Impaired viral entry cannot explain reduced CD4+ T cell susceptibility to HIV type 1 in certain highly exposed individuals.

Publication Type:

Journal Article


AIDS research and human retroviruses, Volume 24, Issue 11, p.1415-27 (2008)


2008, Adult, Aged, CD4-Positive T-Lymphocytes, Cells, Cultured, Center-Authored Paper, Chemokines, CC, Female, Flow Cytometry Core Facility, Genomics Core Facility, HIV Infections, HIV-1, Humans, Immunity, Innate, Male, Middle Aged, Receptors, CCR5, Scientific Imaging Core Facility, Shared Resources, Vaccine and Infectious Disease Institute, Virus Internalization


Rare individuals report repeated unprotected HIV-1 sexual exposures, yet remain seronegative for years.

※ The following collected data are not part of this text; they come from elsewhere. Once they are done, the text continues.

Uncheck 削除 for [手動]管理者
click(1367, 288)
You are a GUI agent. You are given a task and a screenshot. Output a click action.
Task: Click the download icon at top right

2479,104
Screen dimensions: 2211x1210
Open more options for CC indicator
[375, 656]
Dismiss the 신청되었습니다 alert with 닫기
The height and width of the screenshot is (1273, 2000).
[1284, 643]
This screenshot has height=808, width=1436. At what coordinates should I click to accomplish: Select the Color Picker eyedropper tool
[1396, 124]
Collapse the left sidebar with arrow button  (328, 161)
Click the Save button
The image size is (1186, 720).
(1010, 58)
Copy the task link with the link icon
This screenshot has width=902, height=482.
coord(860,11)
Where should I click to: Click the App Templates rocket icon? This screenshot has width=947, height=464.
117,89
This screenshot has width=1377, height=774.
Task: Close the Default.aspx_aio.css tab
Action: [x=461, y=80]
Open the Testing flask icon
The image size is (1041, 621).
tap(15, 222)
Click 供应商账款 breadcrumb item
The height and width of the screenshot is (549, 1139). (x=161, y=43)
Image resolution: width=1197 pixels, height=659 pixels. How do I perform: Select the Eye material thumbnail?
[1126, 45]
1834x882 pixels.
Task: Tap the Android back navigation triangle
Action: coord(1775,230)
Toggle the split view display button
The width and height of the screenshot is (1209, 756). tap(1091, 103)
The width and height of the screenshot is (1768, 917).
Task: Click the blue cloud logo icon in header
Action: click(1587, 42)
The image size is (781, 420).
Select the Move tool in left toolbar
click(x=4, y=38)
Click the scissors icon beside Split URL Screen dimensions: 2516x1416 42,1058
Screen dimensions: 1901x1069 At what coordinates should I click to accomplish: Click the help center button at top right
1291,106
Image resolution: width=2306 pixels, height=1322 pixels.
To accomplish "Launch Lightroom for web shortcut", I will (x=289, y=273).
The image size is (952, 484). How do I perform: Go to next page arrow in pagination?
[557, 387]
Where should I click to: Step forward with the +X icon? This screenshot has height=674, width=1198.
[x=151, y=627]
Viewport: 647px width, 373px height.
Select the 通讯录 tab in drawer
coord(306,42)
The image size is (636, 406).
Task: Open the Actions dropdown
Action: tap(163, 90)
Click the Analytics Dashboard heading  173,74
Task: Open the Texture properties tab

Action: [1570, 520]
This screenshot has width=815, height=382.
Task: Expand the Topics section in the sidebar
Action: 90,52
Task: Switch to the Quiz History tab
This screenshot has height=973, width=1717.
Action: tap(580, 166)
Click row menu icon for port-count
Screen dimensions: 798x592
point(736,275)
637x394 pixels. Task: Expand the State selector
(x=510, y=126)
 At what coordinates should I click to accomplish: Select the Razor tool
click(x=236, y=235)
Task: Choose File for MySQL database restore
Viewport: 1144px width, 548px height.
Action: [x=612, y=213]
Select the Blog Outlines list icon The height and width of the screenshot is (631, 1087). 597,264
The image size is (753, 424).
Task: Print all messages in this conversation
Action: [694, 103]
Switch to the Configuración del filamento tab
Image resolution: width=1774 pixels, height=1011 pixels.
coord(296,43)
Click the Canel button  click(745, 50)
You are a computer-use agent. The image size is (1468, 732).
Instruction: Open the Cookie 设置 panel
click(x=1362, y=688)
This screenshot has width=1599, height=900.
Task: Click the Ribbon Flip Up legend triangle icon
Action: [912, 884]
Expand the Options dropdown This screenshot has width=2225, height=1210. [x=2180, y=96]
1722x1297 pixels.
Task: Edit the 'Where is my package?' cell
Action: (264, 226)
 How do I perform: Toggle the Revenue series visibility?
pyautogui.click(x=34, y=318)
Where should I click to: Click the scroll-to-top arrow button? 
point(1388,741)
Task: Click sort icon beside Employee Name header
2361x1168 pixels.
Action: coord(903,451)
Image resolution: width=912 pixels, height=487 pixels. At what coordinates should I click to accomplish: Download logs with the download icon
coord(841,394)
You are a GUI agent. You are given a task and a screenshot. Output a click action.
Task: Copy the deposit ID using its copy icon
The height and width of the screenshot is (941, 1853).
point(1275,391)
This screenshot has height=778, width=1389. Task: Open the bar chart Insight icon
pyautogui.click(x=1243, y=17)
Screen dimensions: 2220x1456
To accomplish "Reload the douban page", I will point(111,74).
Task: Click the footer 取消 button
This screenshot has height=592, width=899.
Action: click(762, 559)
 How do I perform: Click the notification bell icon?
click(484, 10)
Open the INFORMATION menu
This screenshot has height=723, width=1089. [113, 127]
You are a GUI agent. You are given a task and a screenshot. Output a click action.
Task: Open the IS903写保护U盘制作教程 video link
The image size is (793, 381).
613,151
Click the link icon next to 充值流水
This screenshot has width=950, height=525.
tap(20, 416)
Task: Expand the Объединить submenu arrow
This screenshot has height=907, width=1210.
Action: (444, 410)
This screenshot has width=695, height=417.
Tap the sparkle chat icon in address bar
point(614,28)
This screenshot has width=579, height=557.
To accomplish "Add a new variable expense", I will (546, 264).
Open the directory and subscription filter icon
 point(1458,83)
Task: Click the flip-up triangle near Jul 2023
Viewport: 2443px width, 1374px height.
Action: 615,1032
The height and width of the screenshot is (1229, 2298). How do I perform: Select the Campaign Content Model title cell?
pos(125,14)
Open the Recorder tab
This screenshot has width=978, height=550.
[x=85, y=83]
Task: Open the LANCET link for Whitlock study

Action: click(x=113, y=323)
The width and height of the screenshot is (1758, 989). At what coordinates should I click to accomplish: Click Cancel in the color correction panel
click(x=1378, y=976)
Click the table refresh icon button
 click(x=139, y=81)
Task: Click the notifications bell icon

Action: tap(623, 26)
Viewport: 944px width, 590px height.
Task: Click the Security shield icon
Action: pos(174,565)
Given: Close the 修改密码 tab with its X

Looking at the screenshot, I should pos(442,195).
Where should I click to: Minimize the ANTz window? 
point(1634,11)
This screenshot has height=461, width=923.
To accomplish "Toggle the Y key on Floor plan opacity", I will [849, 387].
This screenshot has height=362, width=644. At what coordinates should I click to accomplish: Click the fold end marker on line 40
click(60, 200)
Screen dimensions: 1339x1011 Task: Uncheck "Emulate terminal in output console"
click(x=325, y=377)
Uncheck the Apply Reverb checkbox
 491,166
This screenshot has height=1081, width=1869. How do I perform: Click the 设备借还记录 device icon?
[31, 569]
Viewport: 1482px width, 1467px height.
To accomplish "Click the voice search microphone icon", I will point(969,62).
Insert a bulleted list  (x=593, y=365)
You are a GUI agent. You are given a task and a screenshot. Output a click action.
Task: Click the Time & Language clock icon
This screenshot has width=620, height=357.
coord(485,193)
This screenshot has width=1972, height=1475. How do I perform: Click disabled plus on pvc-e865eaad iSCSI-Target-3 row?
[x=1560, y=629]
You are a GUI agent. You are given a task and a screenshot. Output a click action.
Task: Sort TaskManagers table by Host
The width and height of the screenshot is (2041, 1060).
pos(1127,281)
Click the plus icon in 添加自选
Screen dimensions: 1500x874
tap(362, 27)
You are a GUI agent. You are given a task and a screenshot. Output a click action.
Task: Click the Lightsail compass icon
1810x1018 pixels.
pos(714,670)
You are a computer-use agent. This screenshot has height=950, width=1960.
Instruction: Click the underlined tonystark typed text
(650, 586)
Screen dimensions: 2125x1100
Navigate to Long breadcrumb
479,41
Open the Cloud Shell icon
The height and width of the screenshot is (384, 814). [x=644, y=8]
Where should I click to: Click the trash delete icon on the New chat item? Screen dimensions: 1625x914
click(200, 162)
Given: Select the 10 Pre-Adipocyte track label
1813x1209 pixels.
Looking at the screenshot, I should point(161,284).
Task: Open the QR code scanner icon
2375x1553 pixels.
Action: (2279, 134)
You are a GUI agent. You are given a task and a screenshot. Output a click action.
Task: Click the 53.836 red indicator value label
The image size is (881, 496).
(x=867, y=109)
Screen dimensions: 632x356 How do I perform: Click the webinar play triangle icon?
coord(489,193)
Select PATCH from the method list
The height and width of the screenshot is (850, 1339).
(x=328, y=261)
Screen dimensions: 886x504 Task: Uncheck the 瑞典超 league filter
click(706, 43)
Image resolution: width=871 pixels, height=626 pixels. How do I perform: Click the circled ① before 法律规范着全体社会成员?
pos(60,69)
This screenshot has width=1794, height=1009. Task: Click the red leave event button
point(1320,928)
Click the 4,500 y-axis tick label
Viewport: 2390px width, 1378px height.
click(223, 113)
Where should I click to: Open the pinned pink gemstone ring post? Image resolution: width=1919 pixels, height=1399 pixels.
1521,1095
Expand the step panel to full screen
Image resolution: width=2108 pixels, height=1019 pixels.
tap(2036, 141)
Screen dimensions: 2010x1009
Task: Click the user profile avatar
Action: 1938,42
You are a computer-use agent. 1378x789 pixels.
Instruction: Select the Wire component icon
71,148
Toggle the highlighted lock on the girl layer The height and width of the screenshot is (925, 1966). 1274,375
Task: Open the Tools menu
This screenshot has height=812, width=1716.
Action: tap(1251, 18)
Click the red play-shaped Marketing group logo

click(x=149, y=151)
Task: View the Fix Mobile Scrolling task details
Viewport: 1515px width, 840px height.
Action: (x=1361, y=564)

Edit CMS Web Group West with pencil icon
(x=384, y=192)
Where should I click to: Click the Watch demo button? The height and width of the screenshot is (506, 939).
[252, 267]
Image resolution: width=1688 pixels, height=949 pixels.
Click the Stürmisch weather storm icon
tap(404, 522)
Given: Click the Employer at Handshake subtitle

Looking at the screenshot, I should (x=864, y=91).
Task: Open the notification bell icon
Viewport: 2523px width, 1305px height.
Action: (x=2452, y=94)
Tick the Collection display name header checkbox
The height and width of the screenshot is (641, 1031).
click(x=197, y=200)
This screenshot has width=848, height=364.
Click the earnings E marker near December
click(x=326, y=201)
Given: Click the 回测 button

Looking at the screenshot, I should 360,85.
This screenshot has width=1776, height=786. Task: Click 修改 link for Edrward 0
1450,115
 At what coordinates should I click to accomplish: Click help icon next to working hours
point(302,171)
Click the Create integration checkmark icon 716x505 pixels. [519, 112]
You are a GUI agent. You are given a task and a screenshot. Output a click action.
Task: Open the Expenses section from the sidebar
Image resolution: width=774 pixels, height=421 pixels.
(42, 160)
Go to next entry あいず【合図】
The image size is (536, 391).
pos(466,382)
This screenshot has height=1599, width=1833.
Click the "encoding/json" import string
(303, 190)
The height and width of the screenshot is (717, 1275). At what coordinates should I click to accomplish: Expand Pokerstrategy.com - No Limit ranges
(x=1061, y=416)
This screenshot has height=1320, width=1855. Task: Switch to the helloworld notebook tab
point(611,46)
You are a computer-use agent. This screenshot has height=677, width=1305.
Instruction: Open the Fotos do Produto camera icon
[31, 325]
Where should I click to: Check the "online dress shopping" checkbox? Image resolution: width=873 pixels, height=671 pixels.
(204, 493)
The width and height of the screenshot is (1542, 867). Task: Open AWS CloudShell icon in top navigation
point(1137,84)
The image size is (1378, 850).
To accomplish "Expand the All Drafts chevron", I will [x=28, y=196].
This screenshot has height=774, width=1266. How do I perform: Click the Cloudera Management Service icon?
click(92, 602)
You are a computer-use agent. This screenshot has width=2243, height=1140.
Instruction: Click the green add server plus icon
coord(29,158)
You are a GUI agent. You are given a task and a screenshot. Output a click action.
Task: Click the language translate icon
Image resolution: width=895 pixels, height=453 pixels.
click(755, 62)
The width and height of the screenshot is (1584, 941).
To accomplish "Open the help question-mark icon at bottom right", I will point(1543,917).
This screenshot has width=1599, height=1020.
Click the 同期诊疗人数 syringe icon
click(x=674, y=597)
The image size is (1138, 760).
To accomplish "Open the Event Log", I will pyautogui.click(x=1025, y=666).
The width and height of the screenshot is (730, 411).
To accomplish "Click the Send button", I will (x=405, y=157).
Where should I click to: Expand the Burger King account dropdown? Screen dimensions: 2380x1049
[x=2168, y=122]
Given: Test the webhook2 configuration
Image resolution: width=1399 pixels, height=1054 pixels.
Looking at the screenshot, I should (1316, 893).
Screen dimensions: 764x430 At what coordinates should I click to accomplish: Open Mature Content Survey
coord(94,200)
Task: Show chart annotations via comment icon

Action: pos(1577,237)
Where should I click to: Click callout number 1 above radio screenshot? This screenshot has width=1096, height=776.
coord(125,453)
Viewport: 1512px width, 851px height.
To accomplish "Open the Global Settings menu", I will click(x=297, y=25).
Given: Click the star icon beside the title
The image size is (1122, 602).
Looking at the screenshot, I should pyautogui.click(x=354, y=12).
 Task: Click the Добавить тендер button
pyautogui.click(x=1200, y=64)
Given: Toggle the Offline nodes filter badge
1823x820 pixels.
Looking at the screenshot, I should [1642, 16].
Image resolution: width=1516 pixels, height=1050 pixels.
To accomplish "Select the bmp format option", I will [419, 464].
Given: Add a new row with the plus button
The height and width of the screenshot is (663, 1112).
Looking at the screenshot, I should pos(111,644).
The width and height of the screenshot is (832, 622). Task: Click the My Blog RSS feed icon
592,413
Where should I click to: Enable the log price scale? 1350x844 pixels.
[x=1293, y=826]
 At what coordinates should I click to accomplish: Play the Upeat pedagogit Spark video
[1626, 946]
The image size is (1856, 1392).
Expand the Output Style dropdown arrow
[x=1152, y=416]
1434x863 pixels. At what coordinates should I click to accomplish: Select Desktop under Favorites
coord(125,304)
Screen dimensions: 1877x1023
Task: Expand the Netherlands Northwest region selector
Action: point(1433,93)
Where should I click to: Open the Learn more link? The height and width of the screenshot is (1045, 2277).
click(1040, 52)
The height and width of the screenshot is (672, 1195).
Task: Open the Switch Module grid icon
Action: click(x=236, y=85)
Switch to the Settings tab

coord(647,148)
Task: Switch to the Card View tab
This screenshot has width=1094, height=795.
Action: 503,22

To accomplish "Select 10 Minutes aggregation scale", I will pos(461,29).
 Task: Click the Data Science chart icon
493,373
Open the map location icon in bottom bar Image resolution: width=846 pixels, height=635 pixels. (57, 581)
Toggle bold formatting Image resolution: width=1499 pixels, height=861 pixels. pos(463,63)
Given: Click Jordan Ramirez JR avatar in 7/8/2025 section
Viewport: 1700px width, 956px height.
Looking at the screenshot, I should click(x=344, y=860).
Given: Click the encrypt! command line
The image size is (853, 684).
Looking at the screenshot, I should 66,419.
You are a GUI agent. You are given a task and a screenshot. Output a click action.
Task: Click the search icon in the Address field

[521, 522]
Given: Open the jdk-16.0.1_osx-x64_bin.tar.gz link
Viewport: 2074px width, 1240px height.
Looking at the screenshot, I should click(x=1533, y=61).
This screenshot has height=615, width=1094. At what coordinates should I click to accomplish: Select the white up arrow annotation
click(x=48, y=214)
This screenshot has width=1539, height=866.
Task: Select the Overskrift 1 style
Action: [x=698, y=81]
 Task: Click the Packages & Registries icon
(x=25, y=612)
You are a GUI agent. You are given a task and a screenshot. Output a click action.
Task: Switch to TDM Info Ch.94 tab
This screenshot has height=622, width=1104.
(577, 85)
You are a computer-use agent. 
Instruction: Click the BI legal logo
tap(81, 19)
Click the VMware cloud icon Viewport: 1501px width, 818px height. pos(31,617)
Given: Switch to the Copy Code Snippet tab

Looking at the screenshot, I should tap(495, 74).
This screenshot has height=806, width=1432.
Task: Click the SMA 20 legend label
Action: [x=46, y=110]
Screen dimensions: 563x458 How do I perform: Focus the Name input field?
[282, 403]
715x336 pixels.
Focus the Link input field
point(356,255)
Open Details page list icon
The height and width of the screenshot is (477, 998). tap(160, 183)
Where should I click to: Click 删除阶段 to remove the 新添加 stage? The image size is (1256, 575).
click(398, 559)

We investigated the possibility that reduced in vitro CD4(+) T cell susceptibility to HIV-1 infection protects such highly exposed seronegative (ES) individuals. Susceptibility to three R5-tropic HIV-1 isolates, regardless of inoculating dose, was remarkably similar between 81 ES and 33 low-risk controls. In 94% (99/105) of donors, we observed a 1.36 log-unit range in HIV-1(JR-CSF) production, with similar results for HIV-1(1192). The median frequency of intracellular Gag(+) T cells after single-round infection was similar in ES (5.2%) and controls (7.2%), p = 0.456. However, in repeated testing, CD4(+) T cells from two controls (6.1%) and four ES (4.9%) exhibited a 10- to 2500-fold reduction in HIV-1 production and required 5- to 12-fold greater HIV-1(1192) and HIV-1(JR-CSF) inocula to establish infection (TCID(50)). Reduced viral entry cannot explain the low producer phenotype; no differences in CCR5 receptor density or beta-chemokine production were observed. In conclusion, we have identified a remarkably narrow range of HIV-1 susceptibility in seronegative donors regardless of risk activity, which can be applied as a benchmark to assess vaccine-induced antiviral effector activities. However, CD4(+) T cells from a subset of individuals demonstrated reduced HIV-1 susceptibility unexplained by impaired entry, lending support to the possibility that cellular restriction of HIV-1 may account for continued seronegativity in some of those having repeated sexual exposure. Identifying the host-virus interactions responsible for diminished in vitro susceptibility may contribute to the development of novel therapeutic strategies.